The Adding Machine
- First edition
- Author: William S. Burroughs
- Language: English
- Publisher: Calder Publishing
- Publication date: 1985
- Publication place: United States
- Media type: Print
- Pages: 216
- ISBN: 0714540730

= The Adding Machine: Collected Essays =

1985 essay collection by William S. Burroughs

The Adding Machine: Collected Essays is a collection of essays written by Beat Generation writer William S. Burroughs. This collection was first published in the United Kingdom in 1985, followed by an American edition in 1986. The subtitle for this book differs between editions: the first edition was published in the UK with the subtitle Collected Essays while the American version is subtitled Selected Essays.

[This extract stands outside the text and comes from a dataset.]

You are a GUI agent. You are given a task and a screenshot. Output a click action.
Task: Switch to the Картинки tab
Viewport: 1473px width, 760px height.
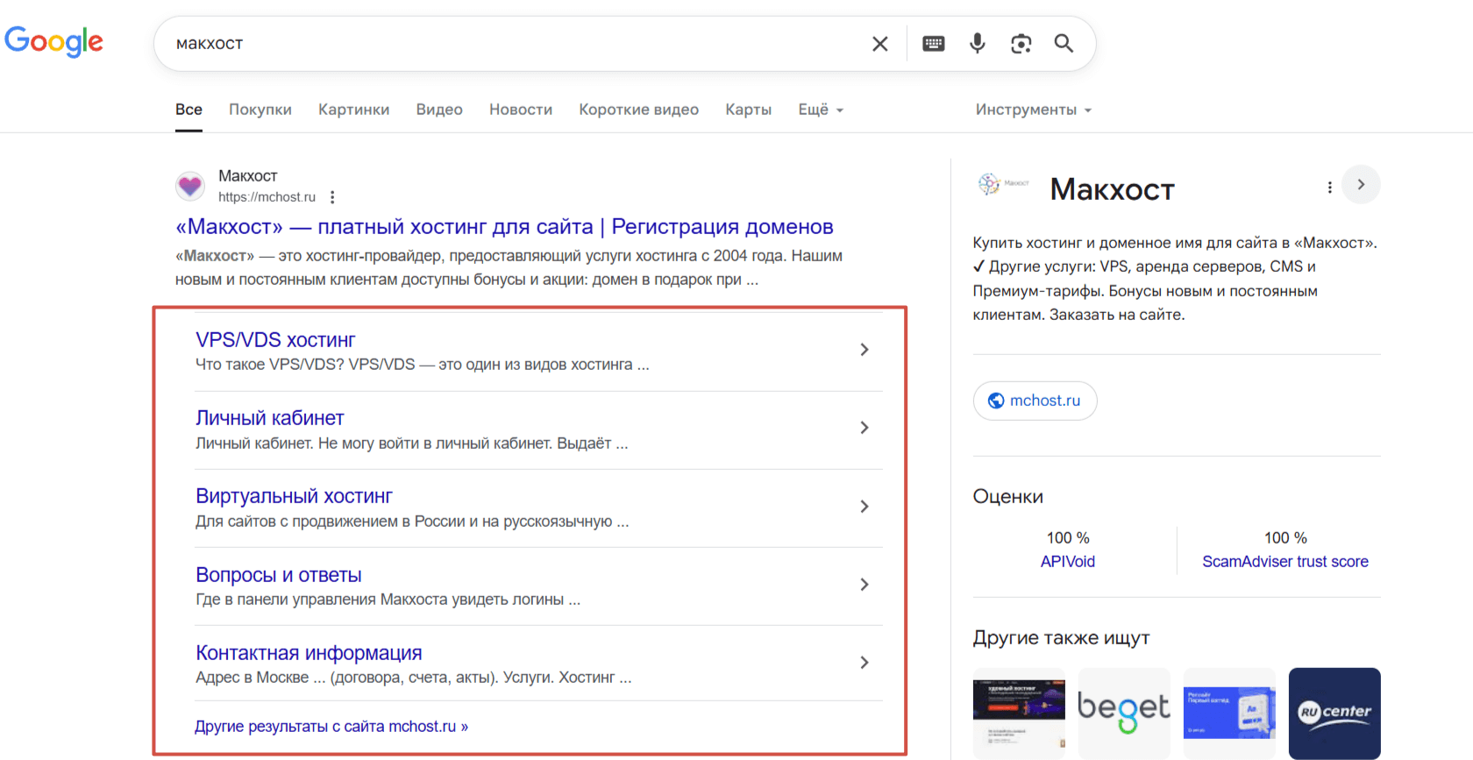coord(353,110)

The subject matter of the essays featured in this book vary widely; the pieces were written over a period of three decades. Topics include discussions about colleagues such as Jack Kerouac and Allen Ginsberg, as well as essays on other writers who influenced Burroughs such as Ernest Hemingway, Joseph Conrad and Samuel Beckett. Also included are some semi-autobiographical pieces.

The book lacks a sources or acknowledgements page to indicate where any of these essays were originally published.

The title of the book refers to the adding machine invented by the author's grandfather, William Seward Burroughs I.